> **Your objective**: Please read the text below on the at-the-market share offering and state whether each statement agrees with it: (a) the company must sell all of the Shares; (b) about $60.1 million remained available for sale under the program as of June 30, 2022; (c) the program was set up under a shelf registration statement on Form S-3. For each one, answer yes or no and quote the words from the text that decide it.

:: Given passage

In February 2021, we established an at-the-market share offering program ("ATM
Offering") under our shelf registration statement on Form S-3. We may offer and
sell our common shares, $0.01 par value per share ("Common Shares"), having an
aggregate gross sales price of up to $250.0 million (the "Shares"). We may sell
the Shares in amounts and at times to be determined by us but we have no
obligation to sell any of the Shares. Actual sales, if any, will depend on a
variety of factors to be determined by us from time to time, including, among
other things, market conditions, the trading price of the Common Shares, capital
needs and determinations by us of the appropriate sources of its funding. The
Operating Partnership currently intends to use the net proceeds from the sale of
shares pursuant to the ATM Offering for working capital and general corporate
purposes. As of June 30, 2022, we had approximately $60.1 million remaining
available for sale under the ATM Offering program.

The following table provides information regarding settlements under our ATM offering program:

                                                   Three months ended June 30,               Six months ended June 30,
                                                    2022                 2021                 2022                2021
Number of common shares settled during
the period (1)                                           -            2,810,503                    -           9,677,581
Average price per share (1)                    $         -          $     18.85          $         -          $    18.97
Aggregate gross proceeds (in thousands)        $         -          $    52,977          $         -          $  183,615
Aggregate net proceeds after selling
commissions and fees (in thousands) (1)        $         -          $    52,221          $         -          $  180,876


(1)In July 2021, we had an additional 331,682 shares settle at an average price
per share of $18.85 with aggregate net proceeds after commissions and fees of
$6.2 million.

::::
:: Record set

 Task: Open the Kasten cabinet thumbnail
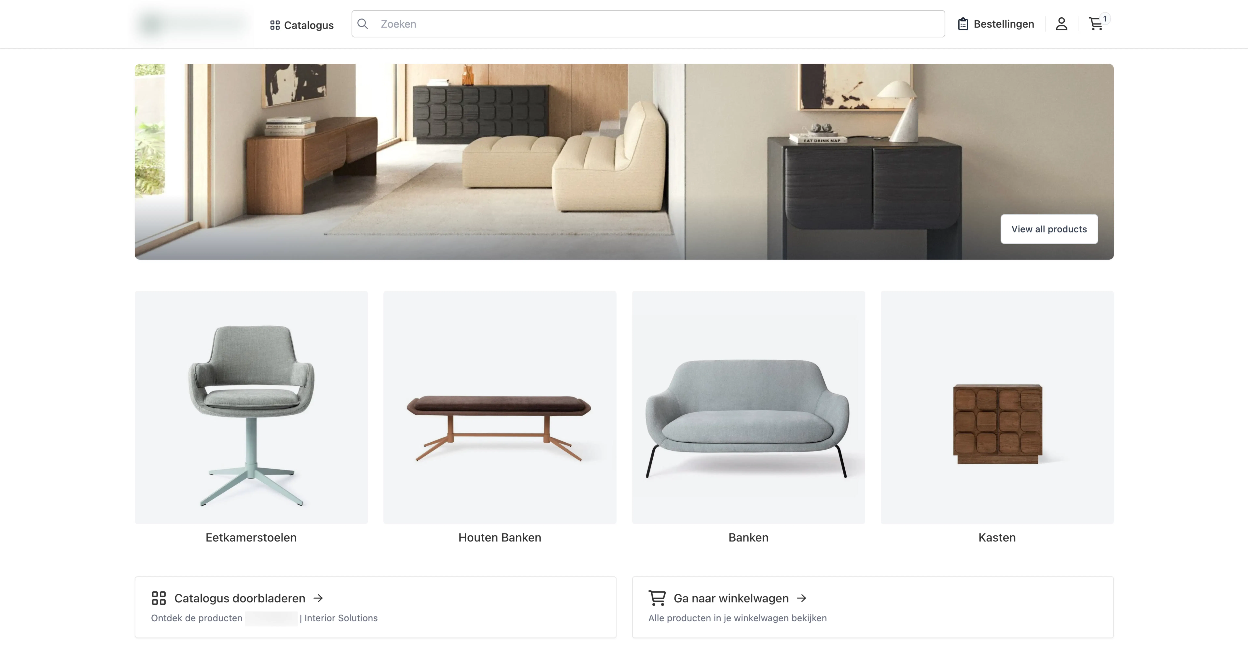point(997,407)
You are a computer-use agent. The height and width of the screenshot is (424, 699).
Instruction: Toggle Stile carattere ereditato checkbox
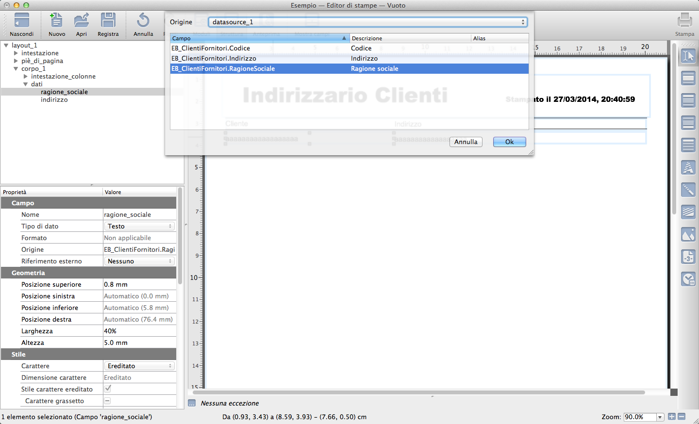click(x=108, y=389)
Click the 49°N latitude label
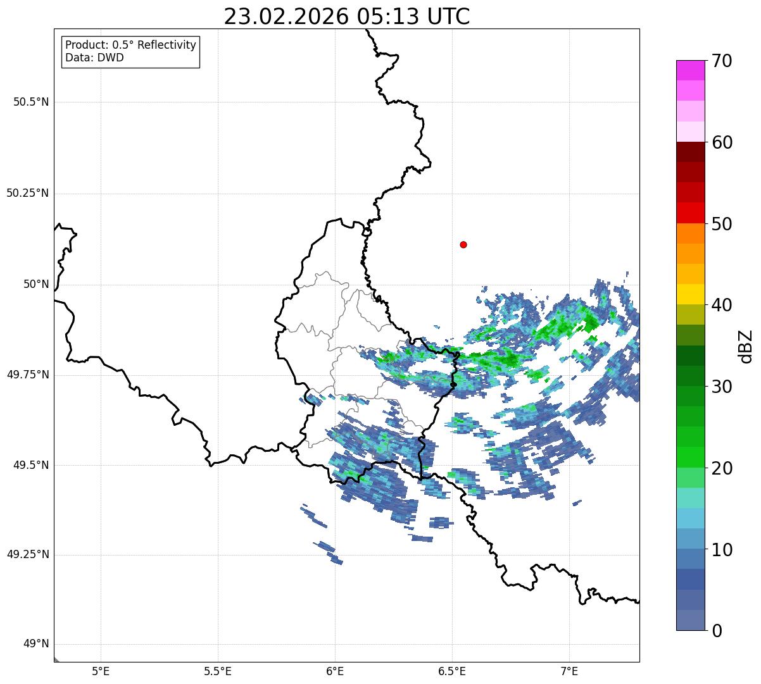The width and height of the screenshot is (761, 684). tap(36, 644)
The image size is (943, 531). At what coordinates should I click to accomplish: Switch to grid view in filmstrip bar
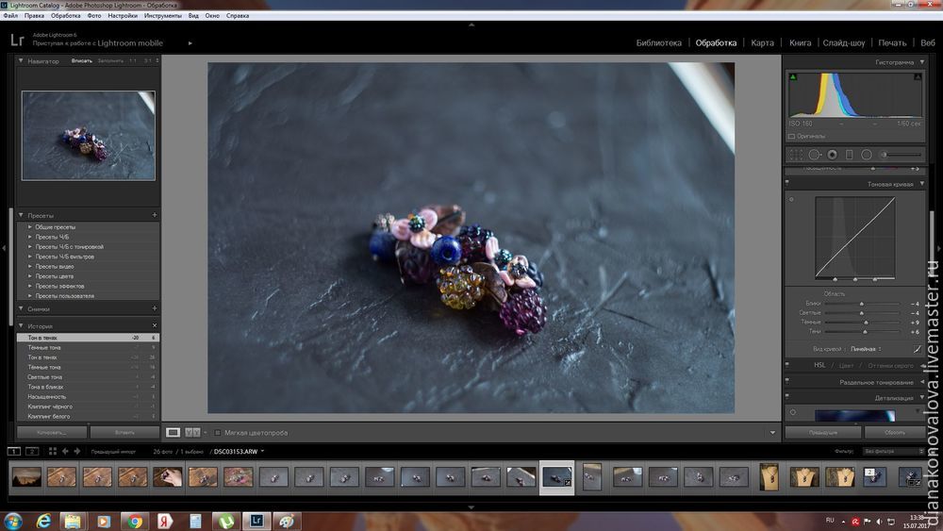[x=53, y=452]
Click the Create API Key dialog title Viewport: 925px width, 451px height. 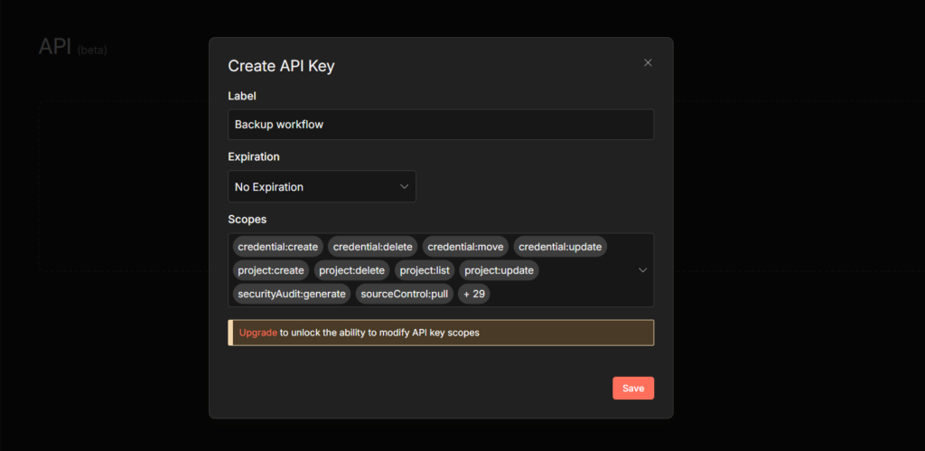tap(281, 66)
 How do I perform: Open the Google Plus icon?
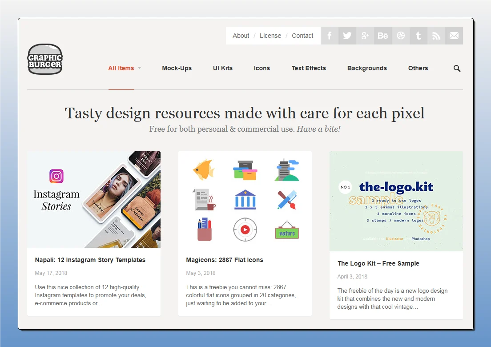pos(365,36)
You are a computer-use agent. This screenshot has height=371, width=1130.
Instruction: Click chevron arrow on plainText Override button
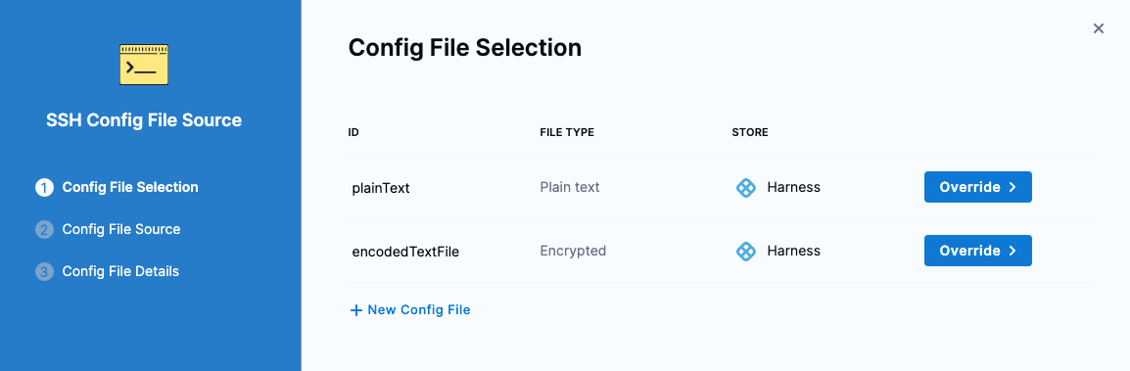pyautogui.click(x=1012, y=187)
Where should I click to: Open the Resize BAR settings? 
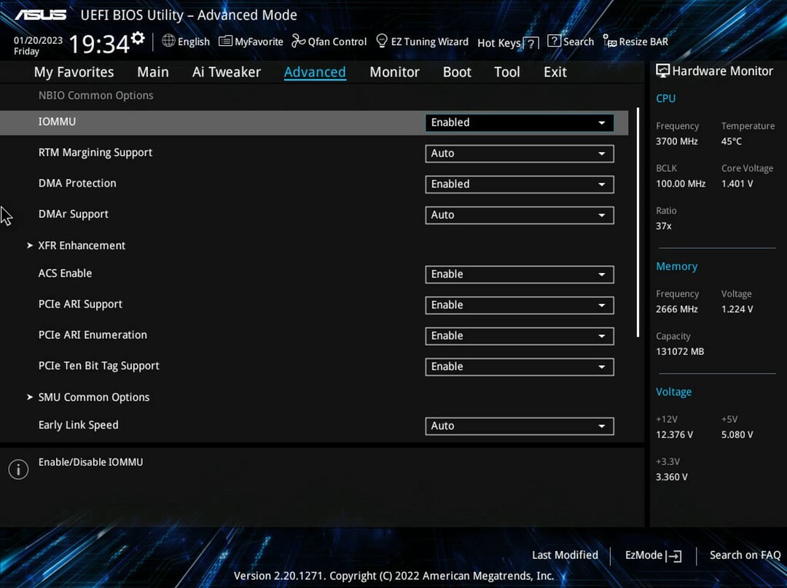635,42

::::
:: Record set

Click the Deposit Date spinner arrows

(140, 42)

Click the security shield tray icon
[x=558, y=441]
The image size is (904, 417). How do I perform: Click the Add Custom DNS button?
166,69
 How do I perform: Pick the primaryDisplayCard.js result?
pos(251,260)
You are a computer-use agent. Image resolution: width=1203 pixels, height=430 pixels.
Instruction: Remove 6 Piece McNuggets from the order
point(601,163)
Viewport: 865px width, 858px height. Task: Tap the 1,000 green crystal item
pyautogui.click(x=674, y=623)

::::
:: Record set

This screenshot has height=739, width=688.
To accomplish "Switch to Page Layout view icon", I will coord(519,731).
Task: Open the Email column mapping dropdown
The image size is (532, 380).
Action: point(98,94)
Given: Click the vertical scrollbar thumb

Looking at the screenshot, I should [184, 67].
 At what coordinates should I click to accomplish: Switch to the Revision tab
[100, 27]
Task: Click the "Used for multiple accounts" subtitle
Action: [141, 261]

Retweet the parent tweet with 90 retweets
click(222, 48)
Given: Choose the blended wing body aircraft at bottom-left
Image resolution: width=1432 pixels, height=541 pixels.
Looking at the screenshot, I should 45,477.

::::

> **Output for this exercise**:
(a) No: "but we have no obligation to sell any of the Shares"
(b) Yes: "As of June 30, 2022, we had approximately $60.1 million remaining available for sale under the ATM Offering program"
(c) Yes: "under our shelf registration statement on Form S-3"